• **REQUIRED WORK**:
Begin at the line that has "You are a computer-use" and stop after the line that has "Instruction: Click Singles". Write those lines of material again with "agent" replaced by "assistant" and everything else unchanged.

• **EXTRACTED INFORMATION**:
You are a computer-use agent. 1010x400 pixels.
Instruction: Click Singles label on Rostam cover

--

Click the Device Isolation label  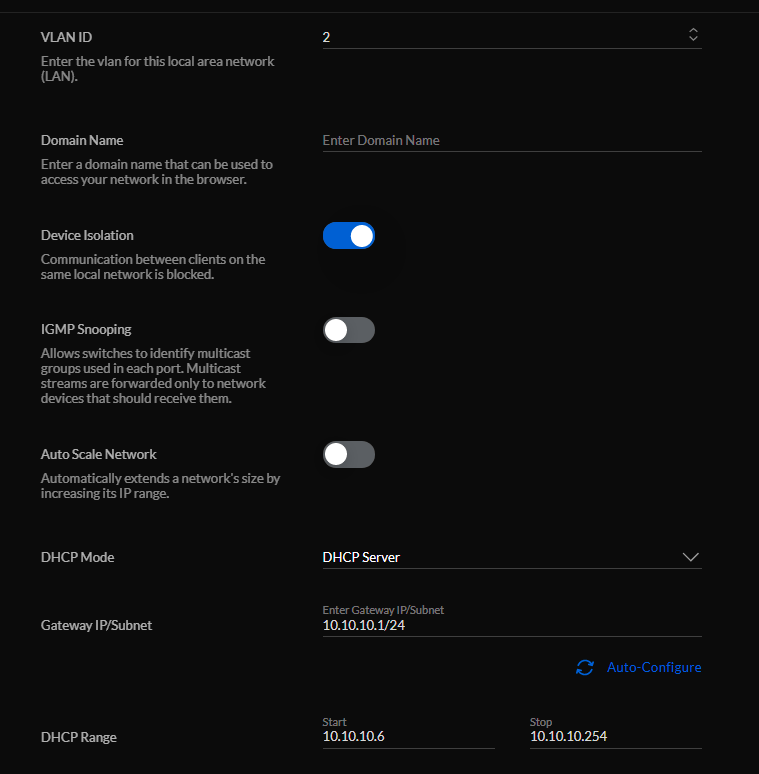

==

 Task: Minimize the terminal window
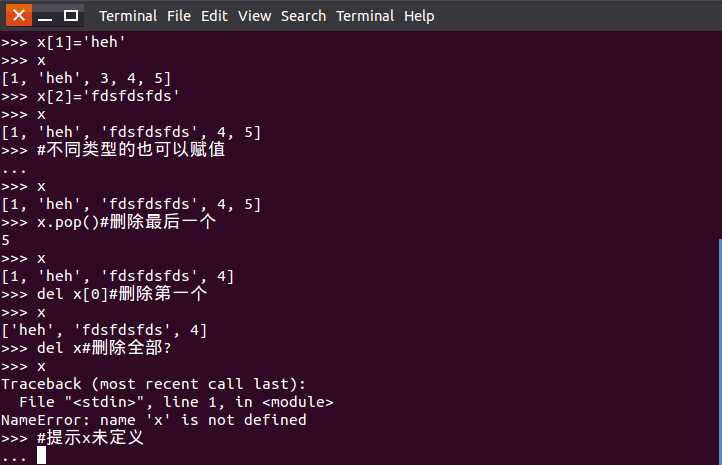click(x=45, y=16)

• **COMPLETE RESPONSE**:
You are a computer-use assistant. 1010x400 pixels.
Instruction: Click Singles label on Rostam cover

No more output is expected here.